BRIDGETOWN, Barbados – Two Caribbean women, for the first time, will sit on the advisory panel of the American Registry for Internet Numbers (ARIN).

ARIN is one of five registries worldwide that coordinate Internet number resources. The ARIN region spans the United States, Canada and about half of the territories in the Caribbean. Yet, since ARIN was founded on April 18, 1997, two of its main oversight structures — the Board of Trustees and Advisory Council —have only been populated with persons from North America. At last, that changes.

Jamaican-born Kerrie Ann Richards was appointed as an interim member effective immediately to fill the remainder of the unexpired term of David Huberman, who resigned from the council effective November 17. That terms ends on December 31, 2018.

Richards, director of education non-profit Vision for Jamaica, described the council’s decision as a big win for ARIN and the Caribbean.

“It’s one thing for the Caribbean to be in the room, it’s another thing for us to be seated at the table. Although there has been a certain level of representation of the Caribbean at international Internet governance for a like ARIN, the fact is that we as a region have not collectively let our voice be heard, even in the shaping of policies that affect our region directly. I am here to be that voice,” she said.

Advisory council members also voted to appoint Barbadian-born Alicia Trotman for a one-year term, starting January 1, 2018. Trotman, a senior administrator at Barbados’ national telecommunications regulator, described the decision of the council as “a big step forward for Caribbean representation” at the regional Internet registry.

Trotman will fill the seat made vacant by Dan Alexander, principal engineer for Comcast Cable, after he was elected to the board. Andrew Dul, David Farmer, Leif Sawyer, Chris Tacit and Chris Woodfield were also re-elected to serve three-year terms on the advisory council, starting January 1, 2018.
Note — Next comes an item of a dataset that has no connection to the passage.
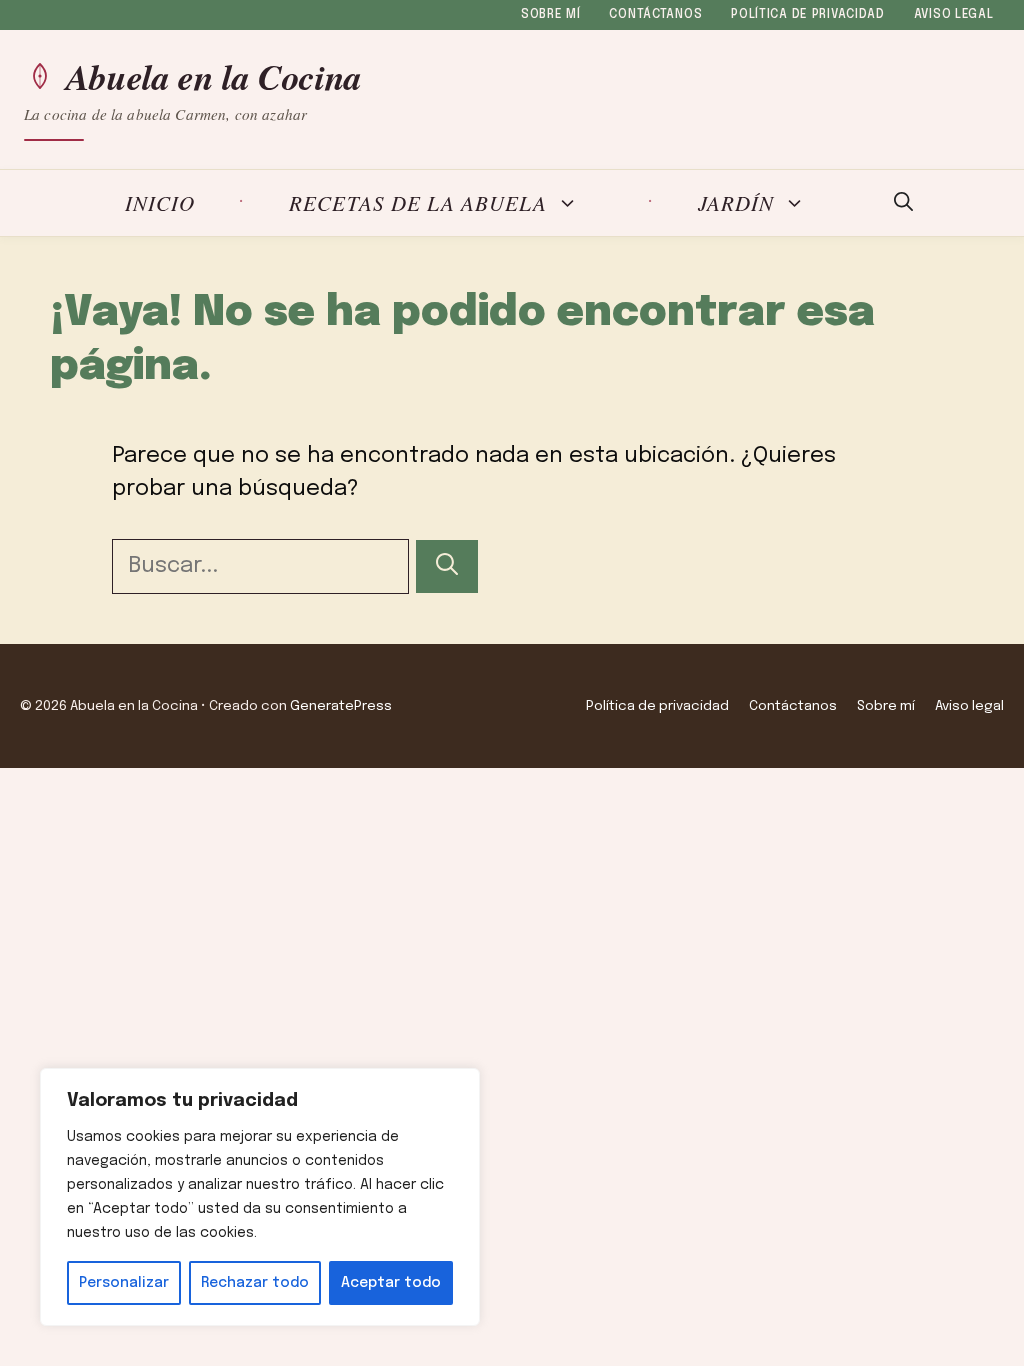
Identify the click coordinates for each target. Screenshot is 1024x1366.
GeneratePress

For her part, Trotman is already looking forward to the challenges ahead. “My role is to facilitate policy development, and so I would encourage Caribbean stakeholders to vocalize any policy changes that they want to see happen. 
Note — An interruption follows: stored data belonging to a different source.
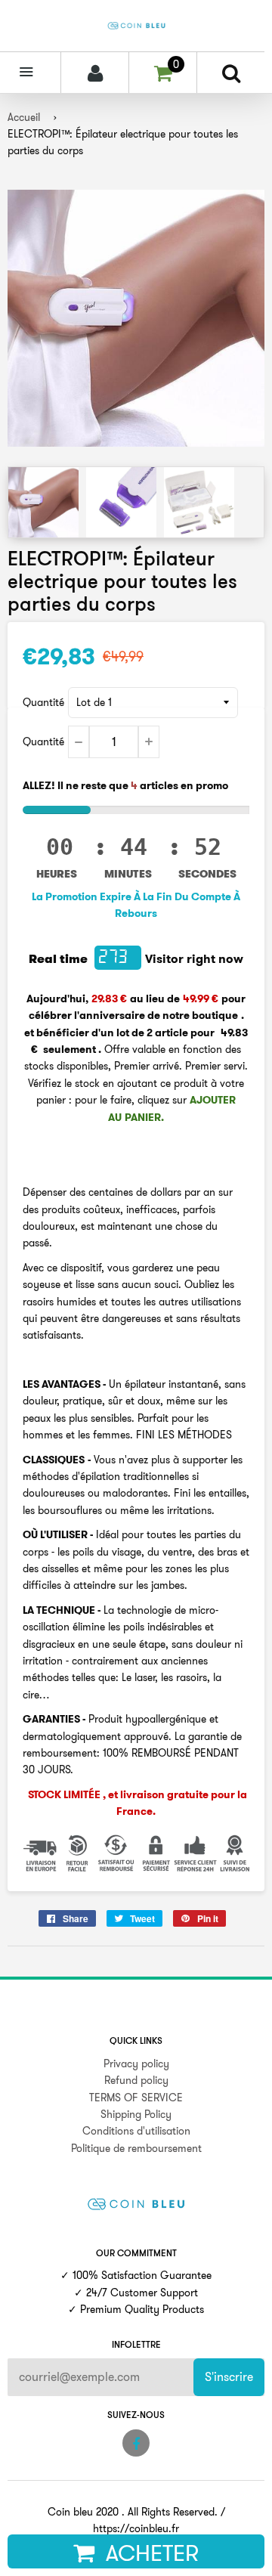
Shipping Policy (136, 2114)
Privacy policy (136, 2063)
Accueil (24, 117)
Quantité (43, 702)
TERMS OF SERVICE (136, 2097)
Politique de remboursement (136, 2148)
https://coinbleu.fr (136, 2528)
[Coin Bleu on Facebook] (136, 2443)
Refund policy (136, 2080)
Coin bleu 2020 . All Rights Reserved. (133, 2512)
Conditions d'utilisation (136, 2131)
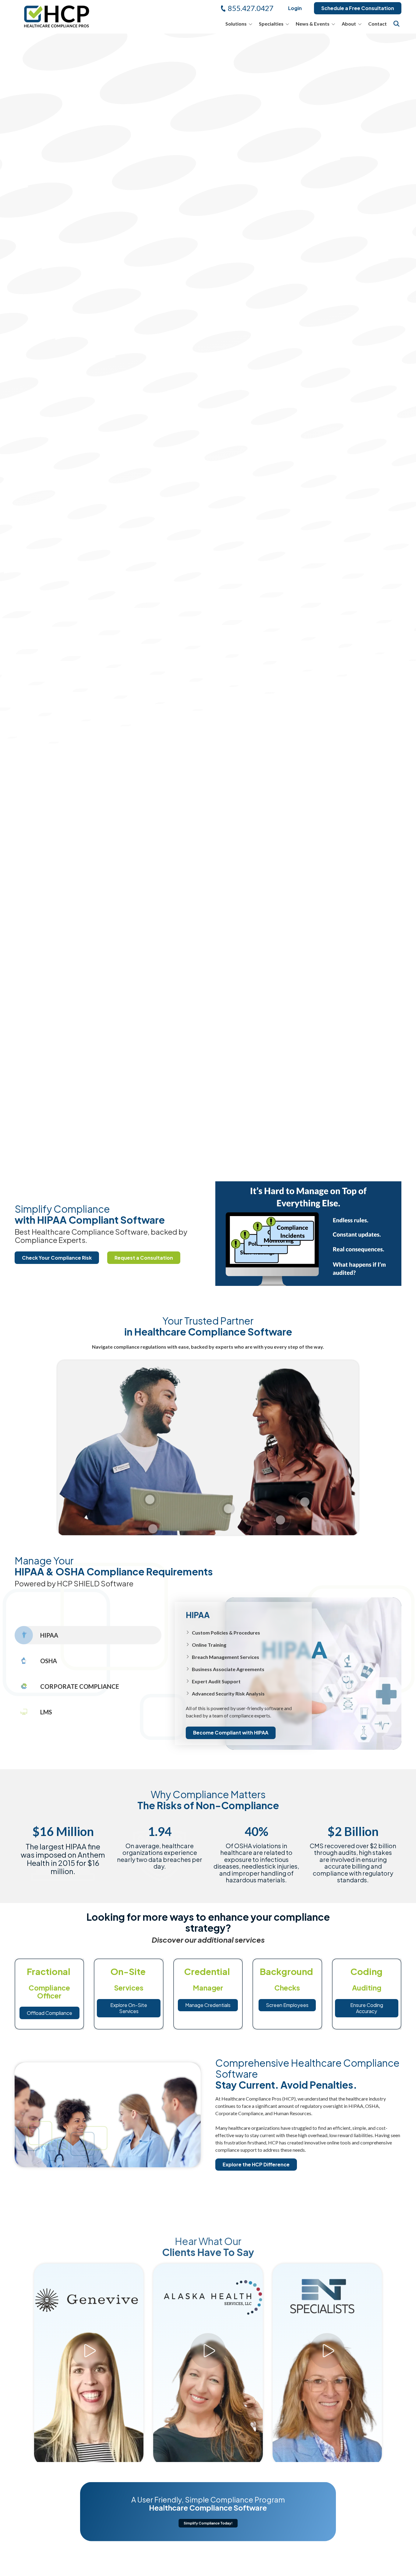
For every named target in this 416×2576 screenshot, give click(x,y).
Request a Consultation (144, 1257)
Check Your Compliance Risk (57, 1257)
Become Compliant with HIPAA (230, 1732)
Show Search (396, 24)
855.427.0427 (250, 8)
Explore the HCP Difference (256, 2164)
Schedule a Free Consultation (357, 8)
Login (295, 8)
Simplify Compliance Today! (208, 2523)
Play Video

“I’m looking forward to assisting any members seeking to undertake the policy development process, in order to propose amendments or even table new policies for consideration. So, my priority is to actively listen to and support ARIN’s broad and diverse base of members, from the Caribbean and elsewhere,” she said.

In understanding the needs of the Caribbean, Trotman and Richards are likely to find support from ARIN’s recently appointed Caribbean Outreach Liaison, Bevil Wooding, who is considered to be one of the leading Internet governance advocates for the region.

Speaking at ARIN’s 40th public policy meeting in San Jose, California last month, Wooding also announced plans to increase ARIN engagement with stakeholders in the Caribbean.

“Directly engaging and better supporting the ARIN community in Caribbean is a top priority for ARIN,” he said. “In 2018, you will be seeing several new initiatives targeting the technical community, regulators, governments and law enforcement agencies.”

“The needs of the Caribbean can be very different to those of the US and Canada. ARIN’s Caribbean members face challenges that their North American counterparts may not always easily relate to. So, for number policy decisions to best reflect the entire ARIN Community,  those decisions must include perspectives drawn from the Caribbean,” he added.

John Curran, CEO of ARIN, agreed. He describes Wooding’s appointment as part of a larger strategic plan by ARIN to invest in policies and practices that are more representative of its entire membership, not just those in the demographic majority.

“We recognize that our policy development process can only benefit from the inclusion of more voices and perspectives from our constituents in the Caribbean,” Curran said. All that remains now is for the Caribbean to seize the moment and make their voices and views heard.